**Given text:**
While the industry (and society at large!) continues to work out exactly various kinds of “data rules” will be enforced going forward, you might consider erring on the side of publishing less content to the open Internet or doing so with more restricted licenses. Hopefully we will soon gain clarity on the rulebook for data scraping going forward so we can keep the benefits of open sharing.
- Corollary: you should keep an eye out for news regarding which data licensing approaches get the support needed for effective enforcement. You can bet that I’ll be posting about this topic on this blog!
This is all pretty basic, but I think it’s worth emphasizing — the costs here really are small and the potential upside is actually very large!
Finally, to enable more effective action in the future, the broader computing community might consider iterating on resources to teach the public about how different types of data interact with AI research and development (many such resources already exist, in the form of YouTube videos, explainer blogs, research artifacts, and the like — we just need more iteration in this space!). For instance, we might continue to explain the differences between pre-training data, post-training data, evals and benchmarks, interaction telemetry, data that’s used for retrieval, and so on. Of particular relevance might be trying to figure out how various data sources interact with leverage (for instance, how access to certain data commons or certain privately licensed data might impact the value of user data).7
However, while I’m a huge advocate for progress on all of the above, I don’t actually think this kind of “data literacy” is a blocker to taking any of the very low friction actions enabled by the current paradigm. From a user’s perspective, the most important questions are these: (1) who can use my content for training, retrieval or evaluation and (2) who can use my usage data for training, retrieval, or evaluation? Down the line when we have a clear set of data rules, users might choose to express very complex preferences and engage in complicated contracts that specify specific usage conditions. But right now, people really just need to think about:
What AI tools will I use and how easily can I switch?

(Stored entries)
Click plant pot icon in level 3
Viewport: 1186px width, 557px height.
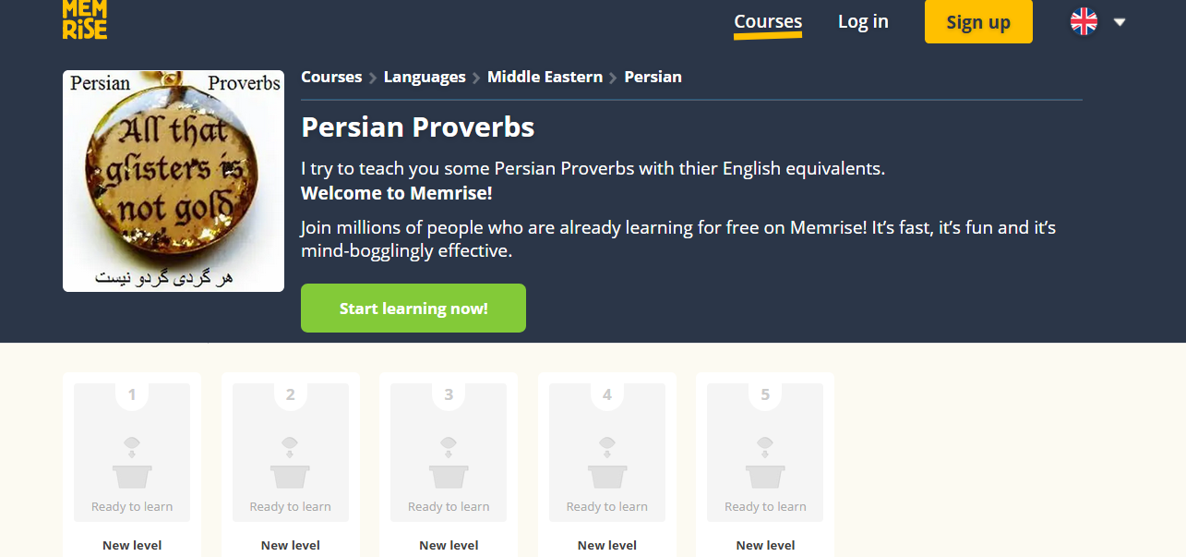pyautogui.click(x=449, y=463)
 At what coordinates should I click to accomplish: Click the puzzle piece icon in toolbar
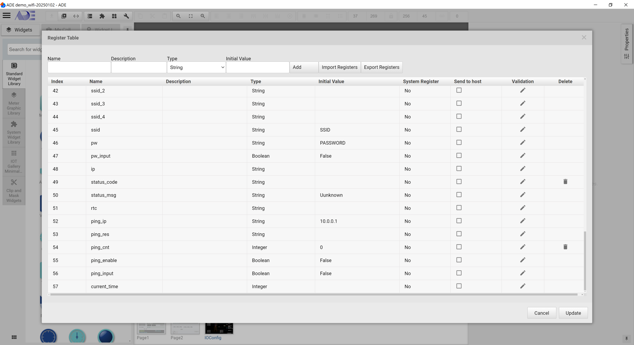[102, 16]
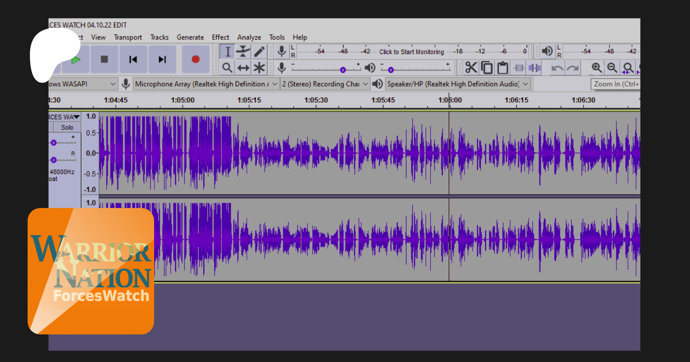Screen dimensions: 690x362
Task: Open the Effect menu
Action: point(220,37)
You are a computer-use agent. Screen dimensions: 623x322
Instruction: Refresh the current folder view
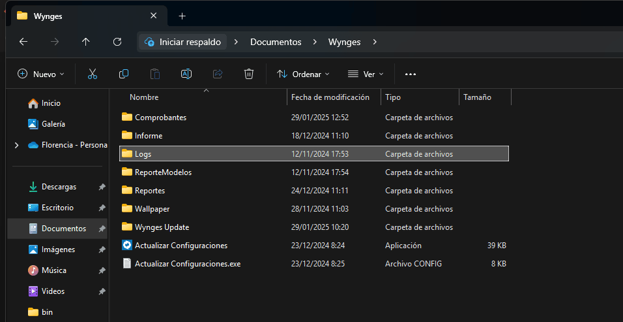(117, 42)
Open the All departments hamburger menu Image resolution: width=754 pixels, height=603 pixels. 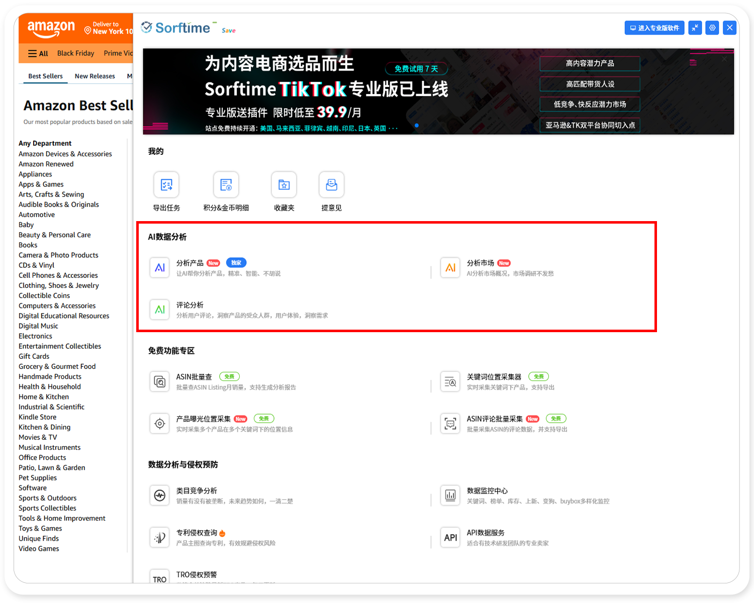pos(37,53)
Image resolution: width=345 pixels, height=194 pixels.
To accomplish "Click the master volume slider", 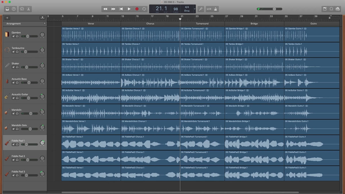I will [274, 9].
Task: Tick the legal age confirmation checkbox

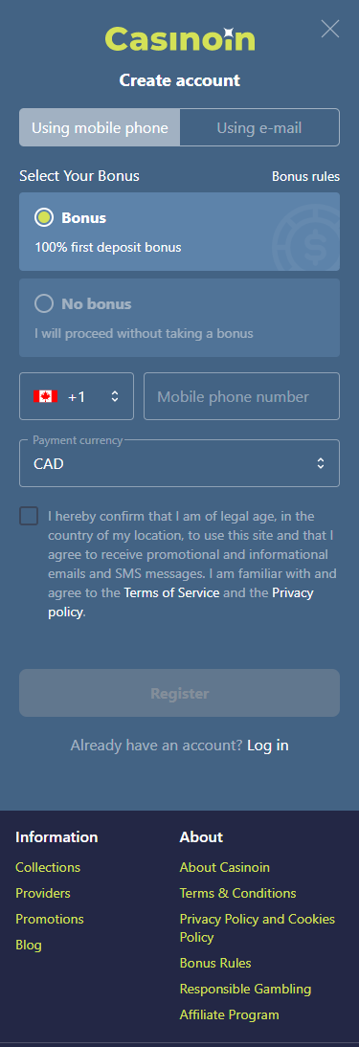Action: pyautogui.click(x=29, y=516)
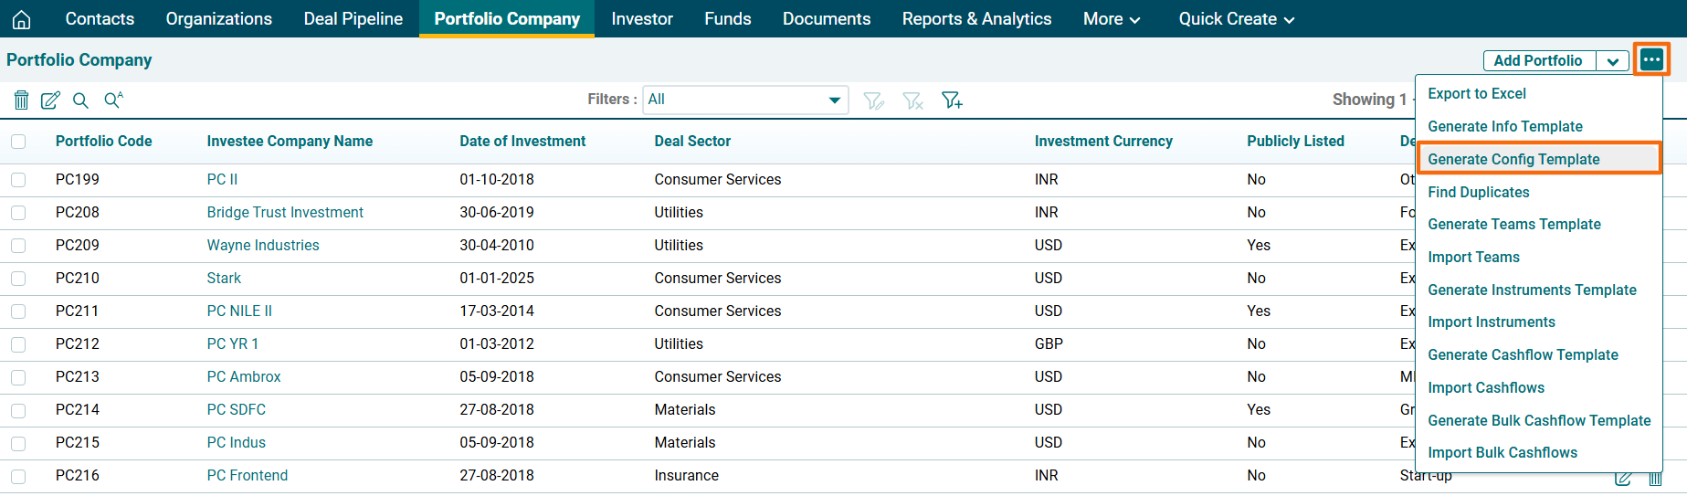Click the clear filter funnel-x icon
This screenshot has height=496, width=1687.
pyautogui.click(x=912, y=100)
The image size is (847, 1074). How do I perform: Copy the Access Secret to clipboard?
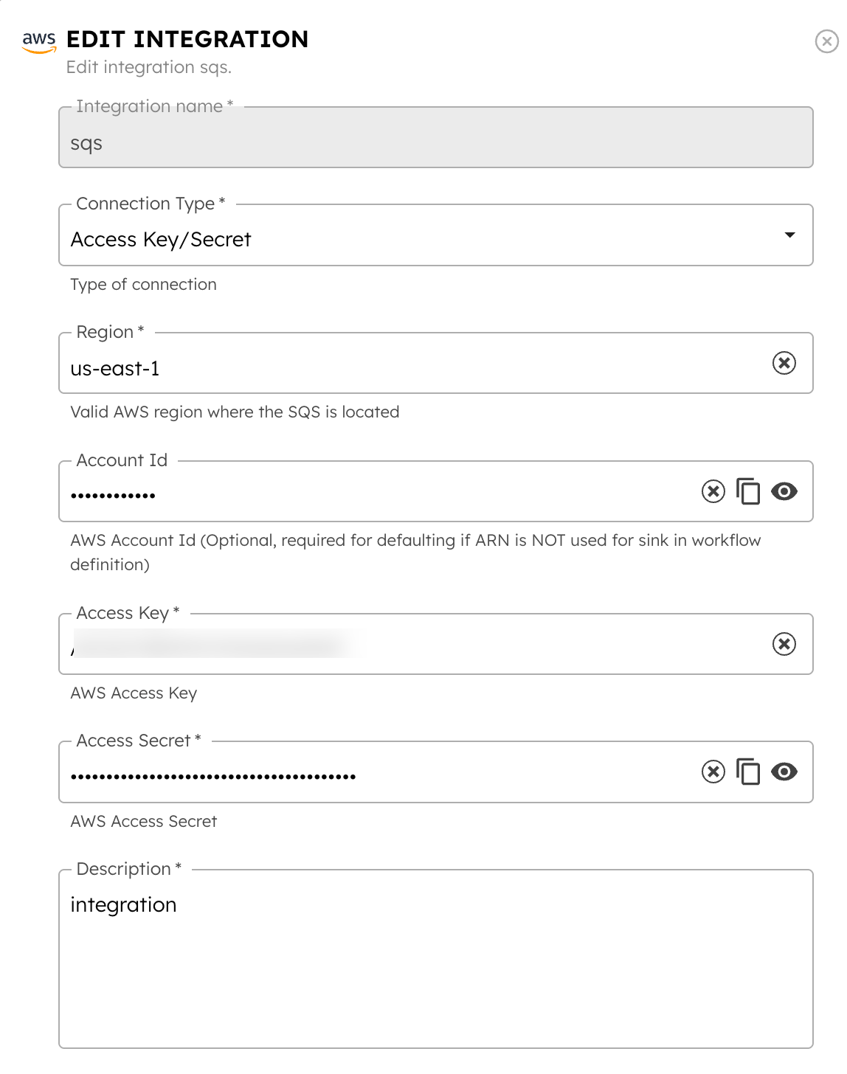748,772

**Your tasks:**
a) In the passage about AI and data, what two questions does the author call the most important from a user's perspective?
b) Pick up the passage about AI and data after its last line and keep writing in the same voice.

**Expected results:**
a) Who can use my content for training, retrieval or evaluation, and who can use my usage data for training, retrieval, or evaluation?

b)
Are there ways I can use these tools in a way that retains more control over my usage data (toggling “help train AI” settings, using third-party intermediating interfaces)?
Are there ways I can control how my external content is used by the AI industry?
As always, let me know if you’ve found this useful, you think any of these points are off-base, or you have any other feedback on these ideas!
Some relevant coverage and takes include: this post from Dean Ball, this post from Jonathan Stray, and this coverage from the NYT podcast “Hard Fork”.
I’ll maintain a changelog at the end of the post with any major updates or clarifications.
Building heavily on thinking from Posner and Weyl’s“Radical Markets” and Brunton and Nissenbaum’s “Obfuscation”, among many other ideas from computer science, sociology, and economics.
Data poisoning remains an ethically and legally complicated avenue for leverage. In this post I’ll focus just on relatively simple approaches to data leverage that are lawful and legible. There may be cases where certain actors may prefer data poisoning, and there are certain types of data poisoning and obfuscation that are absolutely lawful (though they may violate certain Terms of Service).
See e.g. the works from the 2025 NeurIPS workshop on Algorithmic Collective Action
Emerging literature on benchmark saturation and ecological validity provides some empirical grounding for understanding specific contexts where evaluators can have outsized leverage, see e.g. Akhtar et al.’s “When AI Benchmarks Plateau: A Systematic Study of Benchmark Saturation” and Wang et al.’s “How Well Does Agent Development Reflect Real-World Work?”. The broader literature on the impact of human feedback is also relevant, e.g. the InstructGPT paper from Ouyang et al.
To be very clear, it is certainly true that labs will try to reduce dependence on both public data and user data by instead using licensed data, partnerships, synthetic data, and private corpora. This doesn’t kill leverage, it just pushes leverage toward scarce data.